Saudi Arabia Tries To Cut Jobless Rate By Kicking Out Foreigners


Saudi Arabia is taking the direct approach when it comes to reducing unemployment. The Arab kingdom has simply been kicking foreign workers out so that native Saudis can take their jobs.

However, the practice will work better in theory than reality, experts say and will have a far- reaching effect on economies throughout the Middle East — and the world.

According to a report in The World Tribune, a news web site focusing on Asian and Middle Eastern events, the Saudi government has kicked out about 1 million foreign workers in the past nine months — including 7,500 governmental civil servants — in accordance with a recent policy that requires the government to evaluate whether any job held by a foreign national could be filled by a Saudi instead.

In 2012, the Saudi unemployment rate was 10.6 percent, according to data compiled by The CIA World Factbook. That data covers only Saudi males, due to the highly gender-segregated nature of Saudi society. The Factbook notes that some estimates place the Saudi Arabian unemployment rate as high as 25 percent.

But writing in the business publication Forbes, one international development expert says that the moves are unlikely to make a dent in Saudi unemployment.

“It is highly unlikely that Saudis will take the menial jobs now occupied by foreign workers,” writes Dr.
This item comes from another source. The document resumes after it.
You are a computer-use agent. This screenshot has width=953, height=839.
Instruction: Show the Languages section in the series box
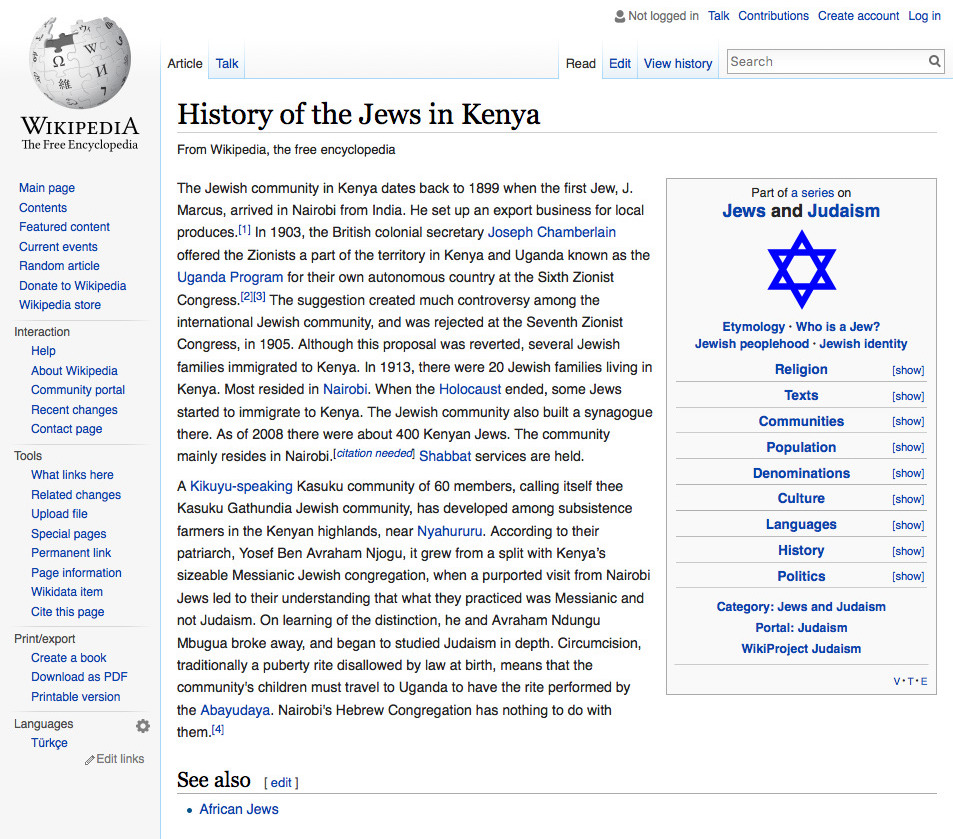(x=907, y=524)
Carol Adelman, Director of the Center for Global Prosperity at the Hudson Institute. “While U.S. and European expatriates dominate high-skilled jobs, the overwhelming majority of foreign workers in Saudi Arabia are low-skilled, working in domestic services, cleaning, and agriculture.”

At least some of them work in the government, however. The government there recently reported about 75,000 civil servants working in health and education fields. About 3,200 work for the Saudi Civil Service Ministry in administrative positions, according to the World Tribune report.

The real impact will be felt in the fired workers home countries. Saudi foreign workers send some $27.5 billion annually to their home countries, and money sent home by foreign workers in other countries makes for one of the most effective forms of economic stimulus in poverty-stricken countries.

After the United States, Saudi Arabia provides the most money of any country in the world sent abroad by foreign workers. But with the deportations, that amount could drop sharply.

Saudis have not been subtle in their deportation practices. Yemenis comprise the largest single block of foreign workers with more than a million in Saudi Arabia. But earlier this year, the Saudis began forcibly deporting Yemeni workers, raiding their homes and loading them onto vehicles out of the country.

We were treated as slaves or criminals. Thrown into trucks and then thrown out of them.” a deported plumber, Abdullah Al Qubati, 27, told the United Arab Emirates-based publication The National.

Al Qutabi said that when he was notified that his legal residency had been suddenly terminated, Saudi Arabian authorities gave him only two hours to pack up his whole life and leave.